A performance indicator is a quantifiable measurement or data point used to gauge performance relative to some goal. As an example, some online retailers may have a goal to increase site traffic 50% in the next year.
Relative to this goal, a performance indicator might be the number of unique visitors the site receives daily or which traffic sources send visitors (paid advertising, search engine optimization, brand or display advertising, a YouTube video, etc.) For some businesses, customer lifetime value is the most important KPI to track.
For others, customer satisfaction or customer acquisition cost is the main focus for business growth. Although most businesses will have multiple KPI's to focus on, you don’t want to spread yourself too thin. Just like with setting personal goals, having two to three areas of focus is key.

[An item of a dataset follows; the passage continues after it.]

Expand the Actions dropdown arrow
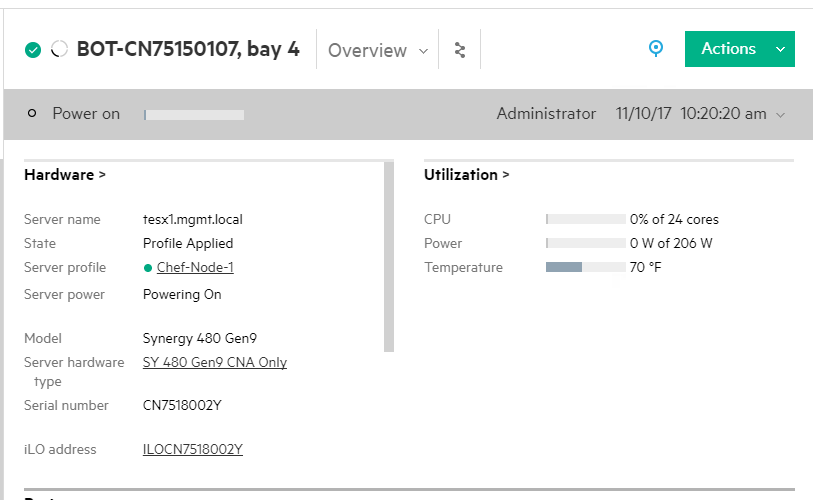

What is a key performance indicator?
For most goals there could be many performance indicators—often too many—so often people narrow it down to just two or three impactful data points, known as key performance indicators. KPIs are those measurements that most accurately and succinctly show whether or not a business is progressing toward its goal.
Learn More: How to Conduct a SWOT Analysis for Your Business
Why are KPIs Important?
KPIs are important just like strategy and goal setting are important. Without KPIs, it’s difficult to gauge progress over time. You’d be making decisions based on gut instinct, personal preference or belief, or other unfounded hypotheses. KPIs tell you more information about your business and your customers, so you can make informed and strategic decisions.

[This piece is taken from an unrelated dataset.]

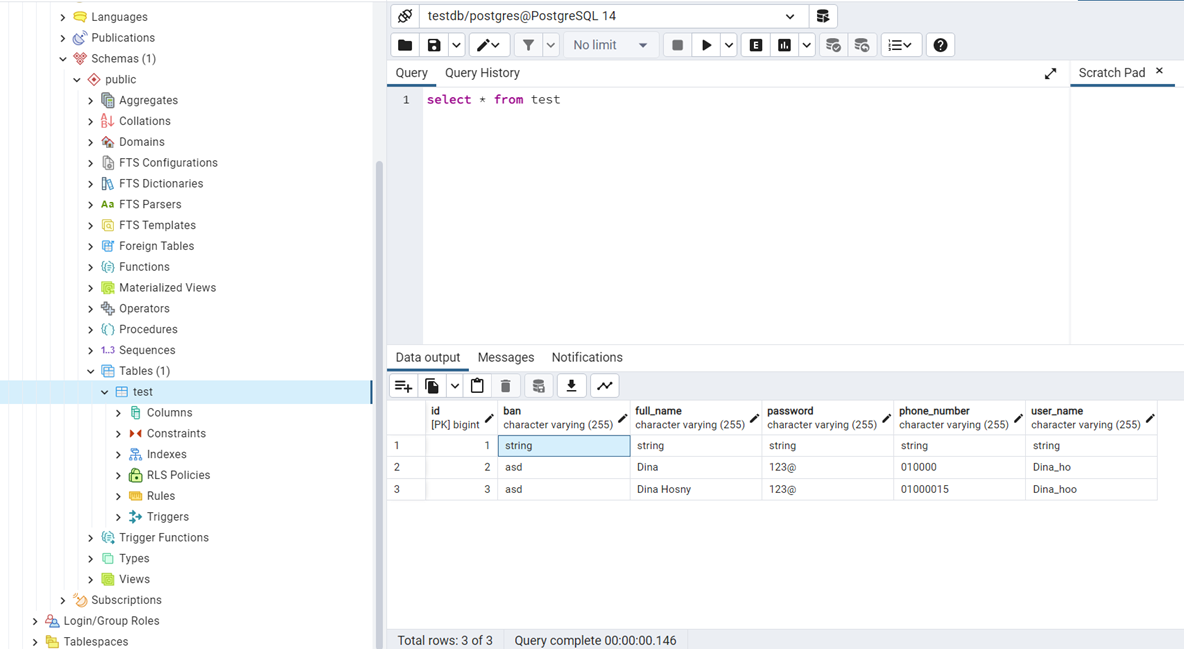This screenshot has height=649, width=1184.
Task: Commit the current transaction
Action: click(834, 44)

But KPIs aren’t important on their own. The real value lies in the actionable insights you take away from analyzing the data. You’ll be able to more accurately devise strategies to drive more online sales, as well as understand where there may problems in your business.
Plus, the data related to KPIs can be distributed to the larger team. This can be used to educate your employees and come together for critical problem-solving.
Types of key performance indicators
There are many types of key performance indicators. They may be qualitative, quantitative, predictive of the future, or revealing of the past. KPIs also touch on various business operations. When it comes to ecommerce, KPIs generally fall into one of the following five categories:
- Customer service
- Project management
67 key performance indicator examples for ecommerce
Note: The performance indicators listed below are in no way an exhaustive list. There are an almost infinite number of KPIs to consider for your ecommerce business.
- What are key performance indicators for sales?
- What are key performance indicators for marketing?
- What are key performance indicators for customer service?
- What are key performance indicators for manufacturing?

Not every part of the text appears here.